What purpose is served by arenas in a game? For one thing, they break down victory into smaller chunks that are more easily divided among several players. I may have won the election in Brandenburg, but you may have the advantage in Berlin. Ted may have a higher party membership, but James may have more media cubes on the national board. Games are more fun and more challenging when every player seems to be winning somewhere.

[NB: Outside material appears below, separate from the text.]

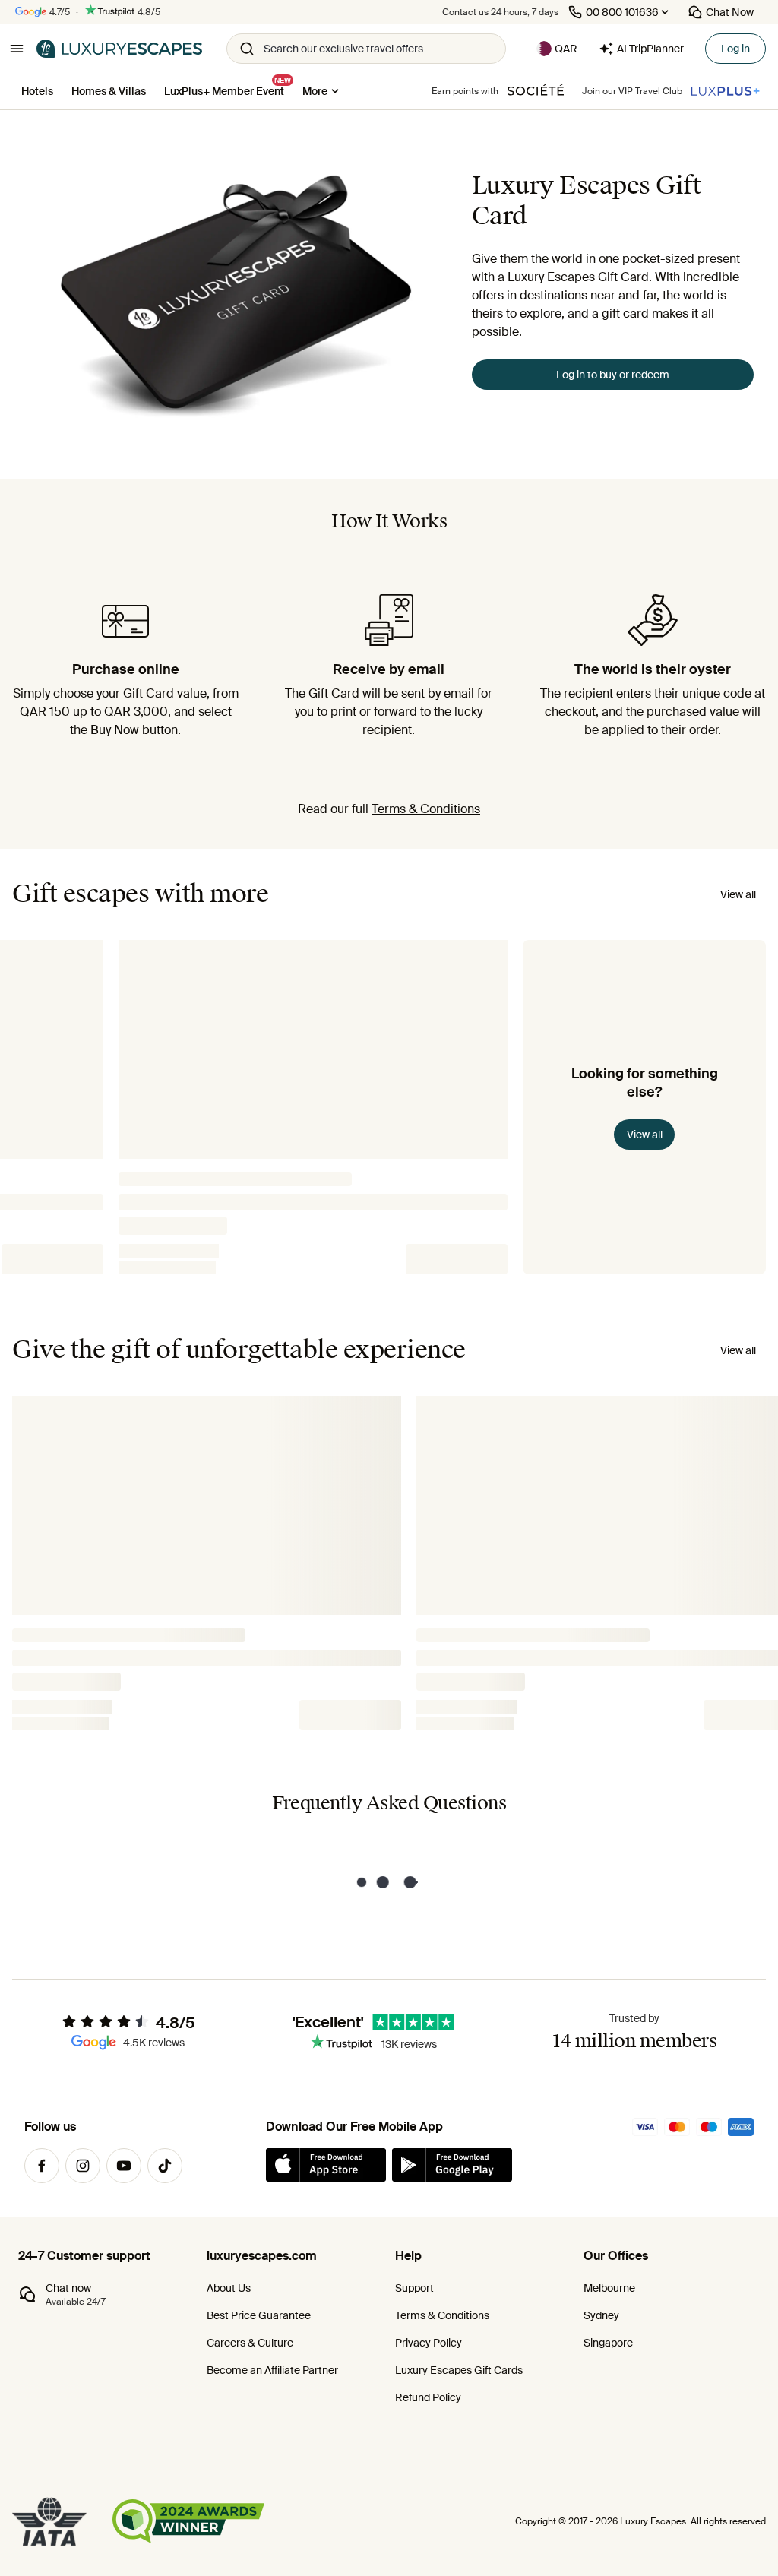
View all (645, 1134)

Multiple arenas often allow trailing players to start fresh, or at least give them a selection of ways in which to challenge the first place player. In Shogun, players get victory points for getting the most castles, temples, and Noh theaters within each region. If powerful players are battling to construct and capture the most castles within a region, maybe I will try to corner the market on temples or Noh theaters instead. Or maybe I will just concentrate on a different region altogether. These choices are possible because the game has multiple arenas.

One advantage that wargame-euro hybrids have over pure wargames is that hybrids are more likely to have multiple arenas.

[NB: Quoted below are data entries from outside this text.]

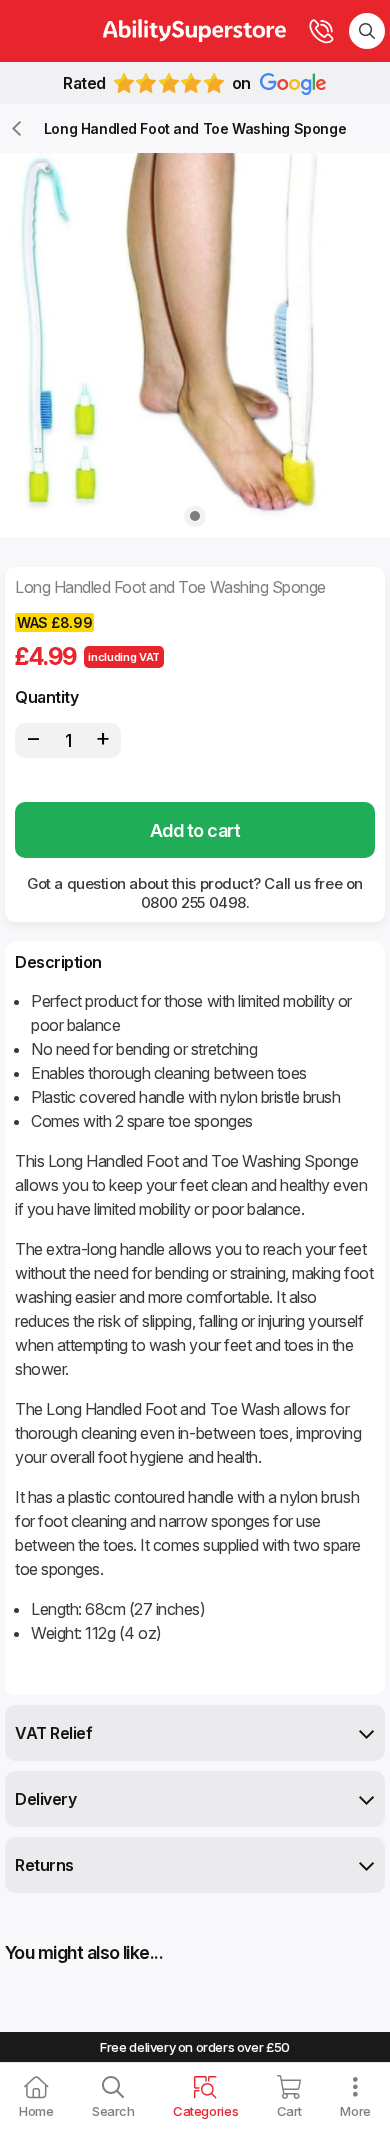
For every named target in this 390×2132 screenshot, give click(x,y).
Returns (44, 1865)
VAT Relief (53, 1733)
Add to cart (195, 830)
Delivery (45, 1799)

Games don’t have to be huge five-hour heavyweights to use the multiple arena mechanism. Aton, a simple two-player area-majority game that plays in twenty minutes or less, is essentially a game about choosing which arenas to fight for.

Actually, just about every area-majority game is a multiple arena game. I’m talking about such renowned games as El Grande, Louis XIV, and Twilight Struggle.

I am so fond of multiple arenas in games that I now consciously look for the arena mechanism in games that I am considering buying. It’s not that a game can’t be good without multiple arenas. But lots and lots of the best middle and heavy-weight euro games use the multiple arena mechanism. Like the multiple-currency mechanism that I wrote about on December 1, multiple arenas is a mechanism that is infinitely adaptable.

And if you are willing to play five-hour games, and you like heavy-weight euros, then check out Die Macher. Everything you’ve heard is true.


Dr. Matt J. Carlson said...

Some very nice thoughts. I had not thought of it in that way, but I prefer the multiple arena mechanism. I usually see the multiple arenas as multiple paths to victory. However, multiple arenas may express the concept more succinctly.

The only counter-exmaple I see offhand would be Puerto Rico. It is more of a stretch to consider the multiple victory paths as different arenas (shipping vs building, etc...) Perhaps the multiple-arenas concept is best served in more direct conflict-heavy games.

huzonfirst said...

I was thinking about Puerto Rico in regard to this discussion as well, Matt, and I think you're right--one arena. However, PR belongs to that large segment of games where it's important to build a good infrastructure in the early part of the game. The signature quality of these games is that the victory point chart is usually a poor way of judging who's winning. So the two arenas might be VPs and infrastructure (which can include multiple arenas itself). The key skill is usually determining when to move from infrastructure building and switch to grabbing VPs. Many of these games don't have direct competition (so there can't be arenas--each player plays in his own sandbox), but there's plenty of indirect interaction. So Puerto Rico definitely features multi-faceted mechanics, but not because of multiple arenas.

Seth Ben-Ezra said...

This is also a draw for the game Go. Essentially the different areas of the board are far enough removed that they function as different arenas.